In a notice published on a federal website, the F-35 Joint Program Office (JPO) said it would use information from participating companies and other market research “to refine its acquisition strategy and to evaluate alternatives that will deliver the best value, long-term F-35 sustainment solution.”
“This supports the broader F-35 JPO goals of increased affordability, transparency, predictability, and accountability for sustainment costs and performance,” it said in the notice posted on www.fedbizopps.gov.
Current estimates for the total cost of operating and maintaining the new warplane over the next 50 years are over $1 trillion, including inflation and projected fuel costs, although officials have said they expect to lower that cost dramatically.
Lockheed said it was the prime contractor for sustainment of the new jets at the moment, and aimed to keep that role. The company said its executives would attend the Pentagon’s industry day but it remained confident that it offered the best solution for sustaining all three variants of the F-35.
Lockheed is developing three models of the new fighter plane for the United States and eight countries - Britain, Canada, Australia, Italy, Turkey, Denmark, Norway and the Netherlands.
Lockheed executive vice president Tom Burbage said an agreement signed by all nine countries over six years ago called for Lockheed to provide sustainment services - or “performance-based logistics” - for the new fighter plane.

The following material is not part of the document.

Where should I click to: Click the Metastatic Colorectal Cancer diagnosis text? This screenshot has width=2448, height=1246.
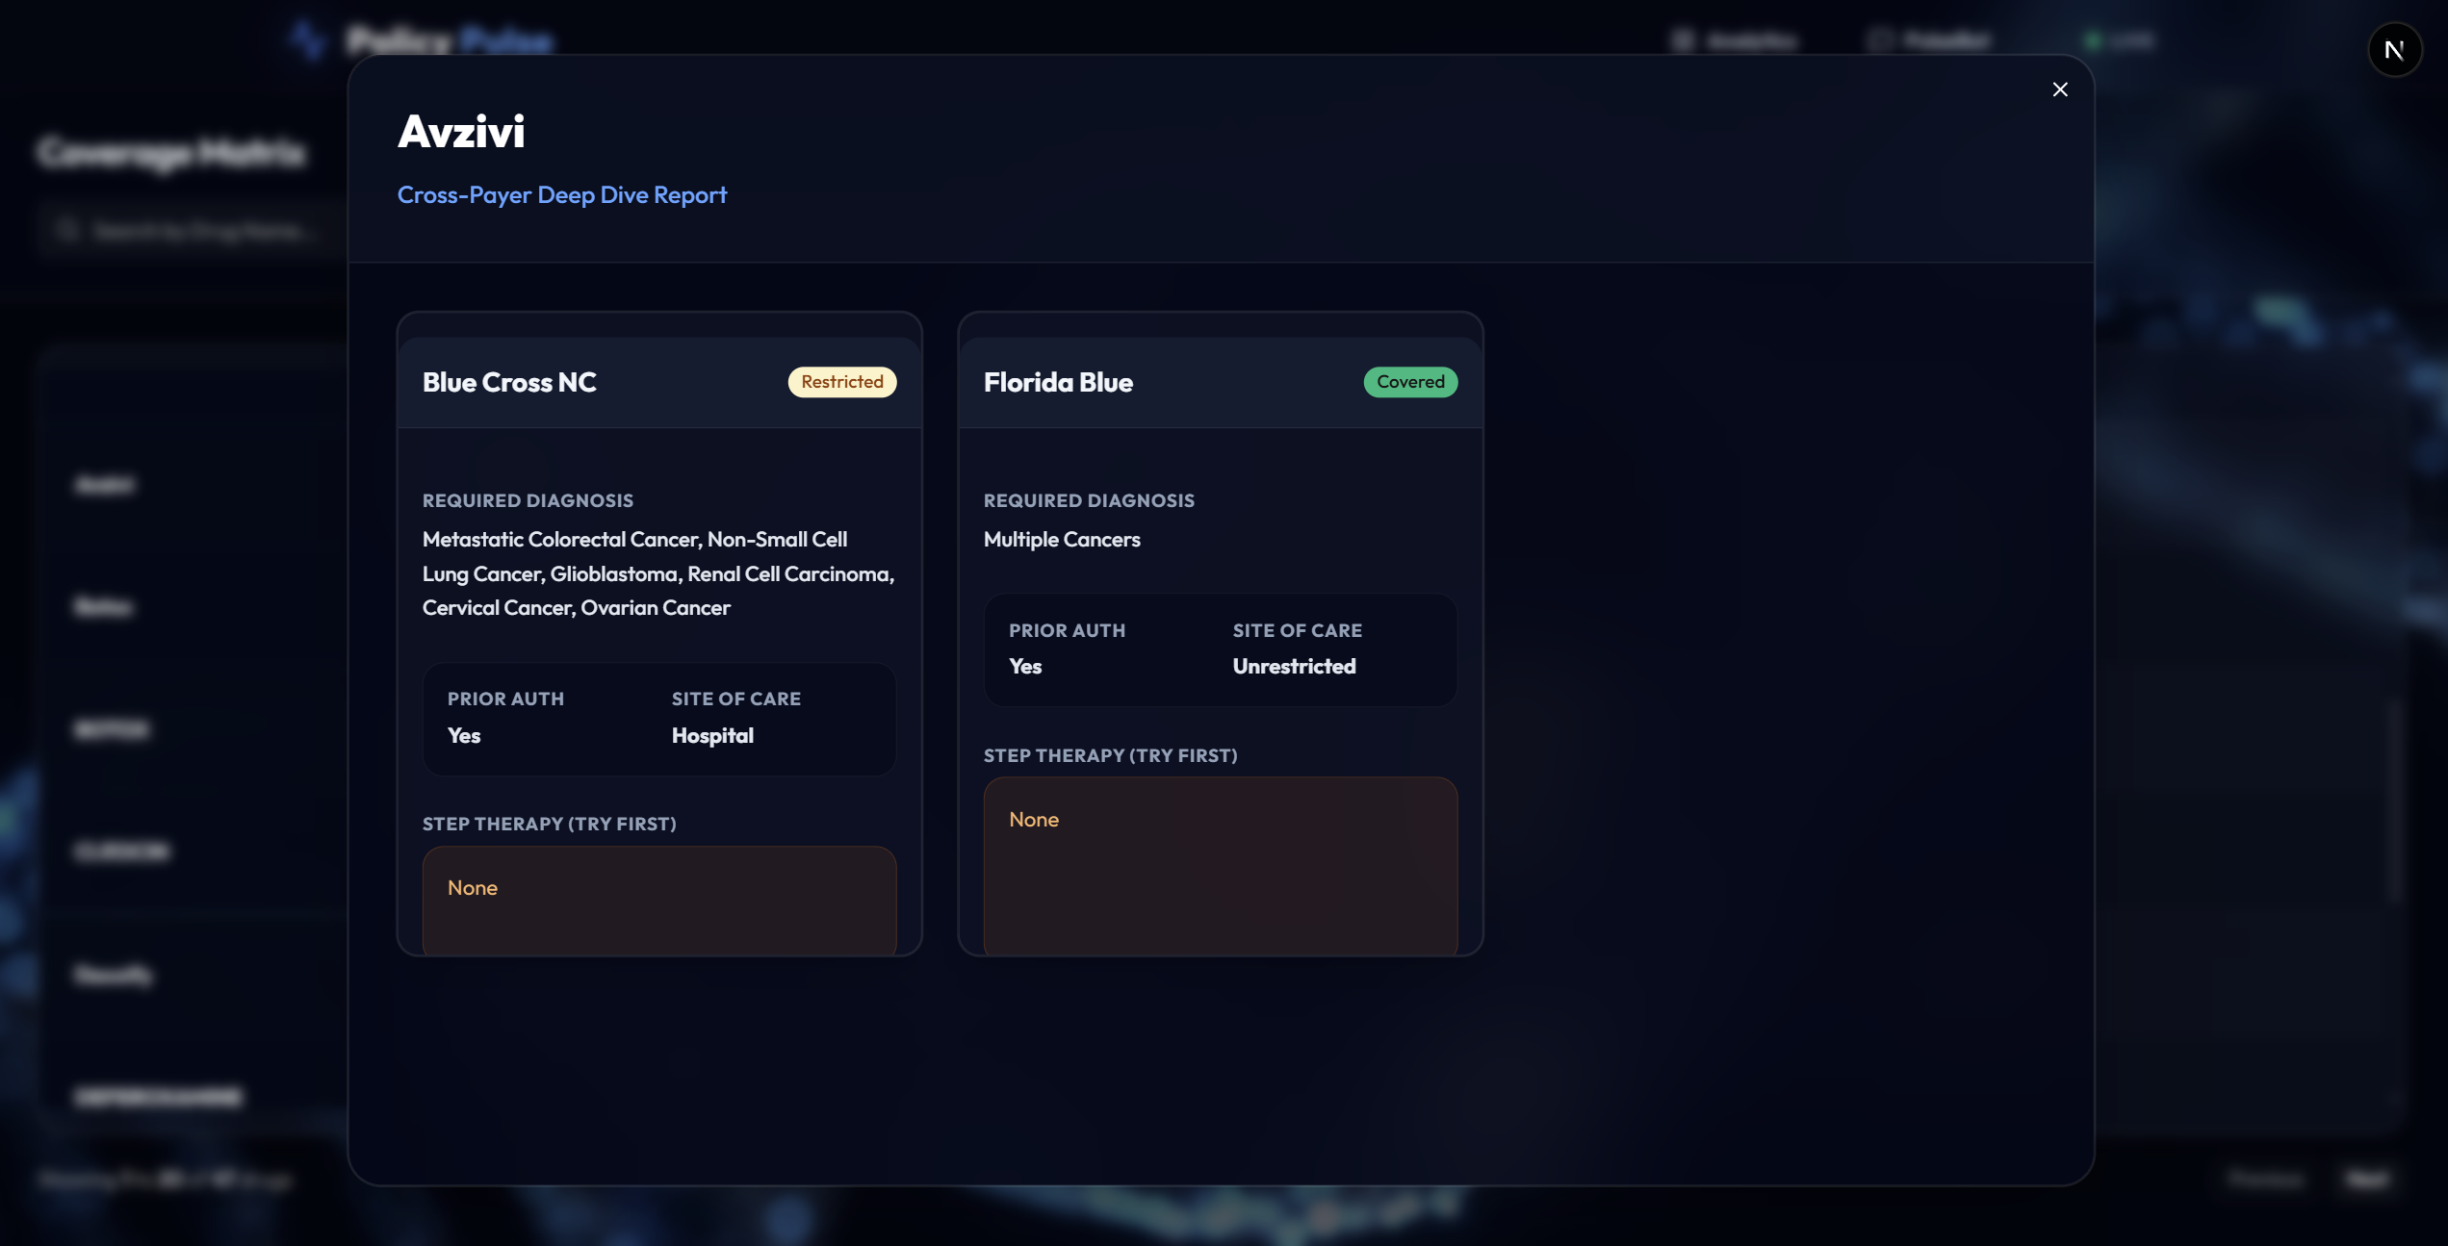562,540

“At the moment we are the prime contractor for sustainment and it’s our intent to stay in that role,” Burbage told Reuters. He said Lockheed was currently taking care of logistics for the plane at a Florida training base, and was working to set up operational bases in California, Nevada and Arizona.
The company was also working with international partners to identify ways for their local industries to get involved in long-term sustainment of the new fighter jet, Burbage said.
“At the moment, we’re heads down working sustainment very hard every day,” Burbage said, adding that Lockheed routinely staged competitions among its suppliers for the very sustainment functions included in the Pentagon’s notice.
The Pentagon said the November 14-15 sessions would give Lockheed and other firms an overview of F-35 sustainment requirements, a forum to ask questions, and a chance to have a 30-minute one-on-one session with a government representative.
It said the notice did not represent “a commitment of any kind on the part of the government” and in no way bound the Pentagon to solicit for or award a contract.
The notice listed some areas for possible future competition, including shipping containers, regional warehousing, transportation of spare parts, ground support equipment such as hand tools, and simulators to train pilots.
It also cited the Autonomic Logistics Information System (ALIS), a computer system being developed by Lockheed that is integral to the program and manages functions ranging from parts supply to mission planning.
Lockheed had to rework the system earlier this year after Navy cyber experts discovered a vulnerability in the program. The revamped version is now being tested and should be ready in time for the Marines Corps to use when it gets an initial operational jet at a base in Yuma, Arizona, in November.